MUSEUM OF ETHNOGRAPHY COMPETITION
2014
TECHNICAL DESCRIPTION
THE AUTHORS VISION
The main leitmotif that lies under this design proposal for the new building of the Museum of Ethnography is the establishment of an open house for the research and display of the objects, sounds and images that constitute the ethnological world heritage and the contemporary expression of the Hungarian people. It was the author’s intention to create in the Museum Quarter of the City Park of Budapest an iconic building designed in the language of modern architecture, capable of symbolizing in it the aggregator nature of the museum’s social and cultural functions.
ARCHITECTURAL CONCEPT & SITE RELATIONS
The architectural concept for the design of the museum was born out of the demands of its programme and of the architectural relations suggested by the given site.
Above ground the museum’s building has the form of a longitudinal prismatic mass built of exposed white concrete, stainless steel and glass, a permeable frontier between Dózsa György Street and the City Park.
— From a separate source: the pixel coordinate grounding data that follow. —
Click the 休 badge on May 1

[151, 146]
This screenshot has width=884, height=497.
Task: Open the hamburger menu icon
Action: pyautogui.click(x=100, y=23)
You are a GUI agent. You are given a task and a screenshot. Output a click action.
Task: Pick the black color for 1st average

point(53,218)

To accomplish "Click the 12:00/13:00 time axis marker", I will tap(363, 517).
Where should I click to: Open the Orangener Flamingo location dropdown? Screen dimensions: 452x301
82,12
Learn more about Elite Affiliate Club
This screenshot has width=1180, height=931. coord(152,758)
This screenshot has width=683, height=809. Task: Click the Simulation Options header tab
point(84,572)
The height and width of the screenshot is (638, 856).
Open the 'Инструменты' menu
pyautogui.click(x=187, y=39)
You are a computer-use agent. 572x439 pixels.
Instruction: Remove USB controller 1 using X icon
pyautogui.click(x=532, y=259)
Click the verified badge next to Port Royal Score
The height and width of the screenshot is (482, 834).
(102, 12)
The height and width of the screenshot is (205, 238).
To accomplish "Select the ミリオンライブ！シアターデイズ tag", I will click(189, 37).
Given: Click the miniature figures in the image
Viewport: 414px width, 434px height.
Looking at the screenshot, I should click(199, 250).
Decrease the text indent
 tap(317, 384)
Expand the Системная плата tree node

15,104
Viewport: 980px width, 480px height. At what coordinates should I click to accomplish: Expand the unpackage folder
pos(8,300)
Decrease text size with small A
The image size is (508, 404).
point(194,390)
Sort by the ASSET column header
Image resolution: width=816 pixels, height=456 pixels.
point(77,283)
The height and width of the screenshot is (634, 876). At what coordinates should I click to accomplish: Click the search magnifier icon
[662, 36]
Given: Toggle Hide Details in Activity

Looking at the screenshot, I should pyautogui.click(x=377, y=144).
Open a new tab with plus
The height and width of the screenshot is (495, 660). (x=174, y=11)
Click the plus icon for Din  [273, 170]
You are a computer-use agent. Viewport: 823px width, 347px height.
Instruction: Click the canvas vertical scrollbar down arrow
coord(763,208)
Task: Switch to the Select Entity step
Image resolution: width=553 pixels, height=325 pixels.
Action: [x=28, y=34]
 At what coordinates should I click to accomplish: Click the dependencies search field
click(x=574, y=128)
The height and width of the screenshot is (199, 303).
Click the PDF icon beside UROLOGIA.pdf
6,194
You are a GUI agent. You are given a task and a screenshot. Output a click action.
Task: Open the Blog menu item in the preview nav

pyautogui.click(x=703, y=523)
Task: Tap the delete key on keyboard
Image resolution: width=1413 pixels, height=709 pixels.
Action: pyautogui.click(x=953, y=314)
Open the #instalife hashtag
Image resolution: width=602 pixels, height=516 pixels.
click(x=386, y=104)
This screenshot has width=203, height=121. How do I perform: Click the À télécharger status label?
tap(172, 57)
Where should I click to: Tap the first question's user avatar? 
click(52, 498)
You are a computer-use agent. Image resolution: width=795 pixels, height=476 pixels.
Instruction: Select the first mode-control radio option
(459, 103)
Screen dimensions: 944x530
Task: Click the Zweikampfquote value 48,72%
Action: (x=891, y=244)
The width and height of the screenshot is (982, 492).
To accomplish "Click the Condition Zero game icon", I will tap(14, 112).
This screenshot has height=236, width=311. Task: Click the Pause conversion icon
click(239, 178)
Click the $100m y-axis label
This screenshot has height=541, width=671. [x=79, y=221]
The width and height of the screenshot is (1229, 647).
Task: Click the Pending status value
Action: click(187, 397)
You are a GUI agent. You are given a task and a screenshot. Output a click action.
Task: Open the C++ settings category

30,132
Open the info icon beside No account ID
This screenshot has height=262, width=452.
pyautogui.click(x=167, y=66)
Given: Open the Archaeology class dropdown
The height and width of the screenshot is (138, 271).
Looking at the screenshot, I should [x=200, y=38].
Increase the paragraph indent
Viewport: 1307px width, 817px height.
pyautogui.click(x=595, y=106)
This mass is suspended above ground level, strongly diminishing the extent of land coverage and allowing for the continuity between the surrounding urban fabric and the green background of the park. The upper part of the construction its spread over a vast external square, an open area able to receive the future changes to the City Park’s landscape design. This square closes and articulates the foreseen pedestrian promenade with the adjacent sidewalks, the park’s pathways, and the goods, artefacts, guests and visitors accesses to the museum.
Above the square level the prismatic volume is composed of two main bodies with the same height (in accordance with the maximum 25m allowed by the Competition Programme) and various longitudinal extensions. They are united by a lower volume 10m height, creating an articulated mass integrated in the environing facades profiles. At the crossing of Dózsa György Street and Ajtósi Dürer allée the smaller body of the building, a corner stone holding the lecture and event halls, is chamfered and opened at full height upon the urban junction. The chamfering reflects the corner emphasis of the surrounding buildings and introduces a diagonal movement, a spatial shaft that designs a new metaphoric gate for the City Park.
The concept of open museum is strengthened by the fluidity of the main access, a ramp laid in the continuity of the pedestrian promenade, and by the transparency of the stainless steel and glass frames that close the longitudinal street and park facades and the six full height patios in the core of the aboveground volume.